活動実績

2023.09.25
法制度研究部会

第5回法制度研究部会

第5回法制度研究部会報告
日時:2023年8月22日 18:00~20:00
   ZOOMによるリモート開催
   参加者:16人

テーマ
 1.「創作者認定ガイドライン」に関する意見交換(1時間半程度)
 2.分科会テーマの検討(30分程度)  

■ テーマ1「創作者認定ガイドライン」に関する意見交換
◆ テーマ設定の背景(進行)
分科会3において、過去3年間にわたって「物品」「建築物・内装」「画像」の意匠の創作者の認定について検討し、3本のガイドライン案を公表してきた。この成果を基礎として、非会員を含む分科会参加者以外を含めた検討の場を用意した。

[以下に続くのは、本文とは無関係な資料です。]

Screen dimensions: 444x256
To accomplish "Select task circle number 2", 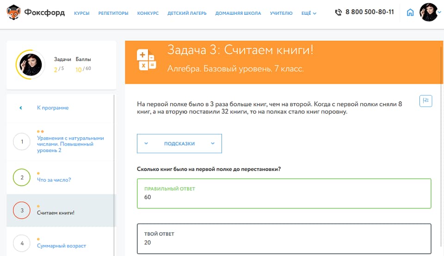I will (x=22, y=177).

「物品」と「画像」に絞ってまとめた資料について説明した後、意見交換を行った。結論を出すことを目的とするものではなく、意見交換によって参加者個々の考えを深める契機とすることを目的とした。

◆ 検討
(1)物品の意匠におけるコンセプト提案者の扱い
下掲の事案に基づいて意見交換を行った。

図1.png

出典:「ウラからのぞけばオモテが見える」 (佐藤オオキ, 川上典李子 。日経BP)

主な意見は以下の通り。
(言葉だけの提案をした者は創作者になりえるか)
・「動物の尾の形にする」ことを「言葉だけ」で提案した場合は、創作者にはならない。意匠は物品の形状であるから、形状の提案がなければ足りない。
・言葉だけであっても、「動物の尾の形にする」ことが斬新な提案であれば、創作者になりえる。
・「動物の尾の形にする」ことは単なるアイデアではないか。
・アイデアではなく、「デザインコンセプト」と捕らえると違ってくるのではないか。
・具体的なそれそれの意匠が、関連意匠として登録される場合はどうか。
・関連意匠として登録されているとの発言があり。(基礎意匠:意匠登録第1437384号)
・その場合は、言葉だけでも創作者になりえるように思う(賛同者多数)。

 (スケッチの提案をした者は創作者になりえるか)
・スケッチを描いていれば創作者であろう。
・細かく見ると、スケッチと具体化したものとは尾の形に違いがあるがどう考えるか。
・それは同一性の範囲とみて良いのではないか。

(2)画像の意匠におけるフレーム意匠と実装意匠
下掲の事案に基づいて意見交換を行った。

図2.png

(実装意匠とフレーム意匠との関係)
・実装意匠は、特許で言えば実施例であり、フレーム意匠はそれを抽象化した「請求の範囲」ということができる。実装意匠の創作のみに寄与した者もフレーム意匠の創作者としてよいのではないか。
・特許は、実施例が発明されるが「請求項の発明」が発明されることはない。特許の請求項は権利化のために作られるものであるが、意匠はフレームの意匠が創作された後に実装意匠が創作されるので、同じに考えることはできない。
・意匠においても、フレームの意匠と実装意匠とが同時進行で創作されることもある。
・実装意匠の出願を検討するときに、抽象化してフレームの意匠を出願する場合もある。その場合は特許と同じように考えられるのではないか。
・その場合であっても、フレームの意匠には実装意匠は存在しないのだから、実装意匠の創作のみに寄与した者は創作者にならないであろう。

 ■ テーマ2 分科会テーマの検討 
以下二つのテーマが提示されたが、参加者から格別の意見は表明されなかった。